Now for byte stream manipulation, code points other than 0..255 are a
nuisance.  Certainly a larger nuisance than having to clear
case-fold-search if you really want to do a byte search.

> I see no reason why character operations (such as case conversion)
> shouldn't work transparently on bytes in GR interpreted as the
> corresponding Latin-1 (or any ISO Latin) charset -- with a little
> extra metadata in (internal unibyte) buffers and strings to indicate
> the charset implied.  (This charset is independent of the various
> coding systems associated with buffers; it only says how to interpret
> a byte as a character in operations on characters in buffers.)

We have that "extra metadata", it is the unibyte flag.  But I consider
it a mistake to use it for anything but "character codes in this buffer
happen to range from 0..255 rather than 0..1000000 or whatever".

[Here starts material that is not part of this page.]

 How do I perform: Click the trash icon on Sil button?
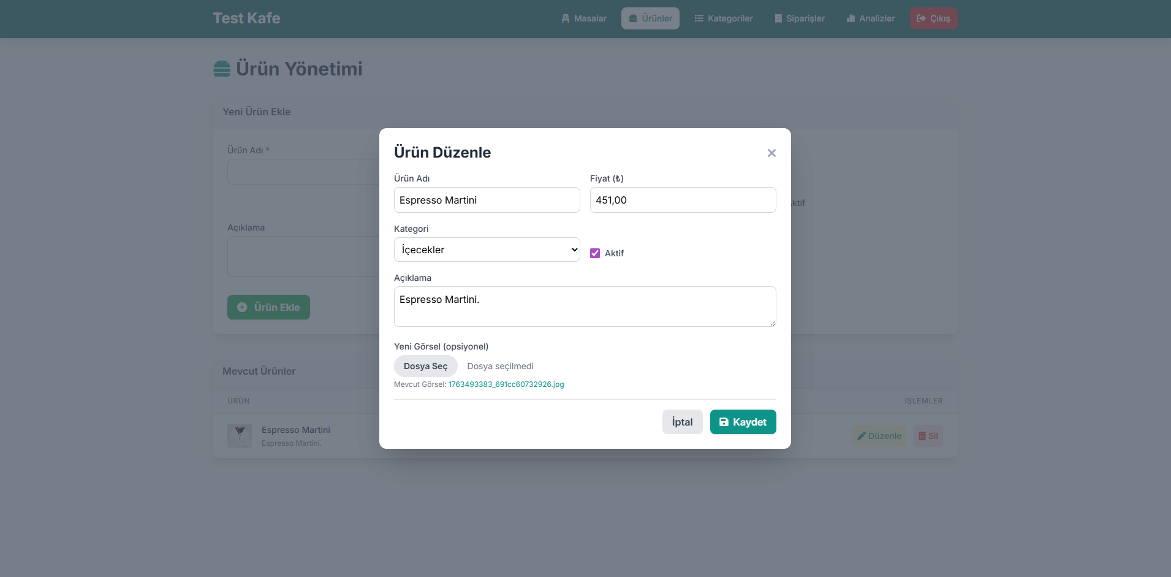coord(922,436)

And since Unicode 128..255 happens to be the latin-1 plane where the
latin-1 plane is defined as all, this will mean that the result will
behave like the latin-1 plane.

Exactly because Emacs has _one_ underlying character set which happens
to be Unicode.

Which does not mean that it would be a good idea to use unibyte
buffers/strings for actual text that happens to be Latin-1 only.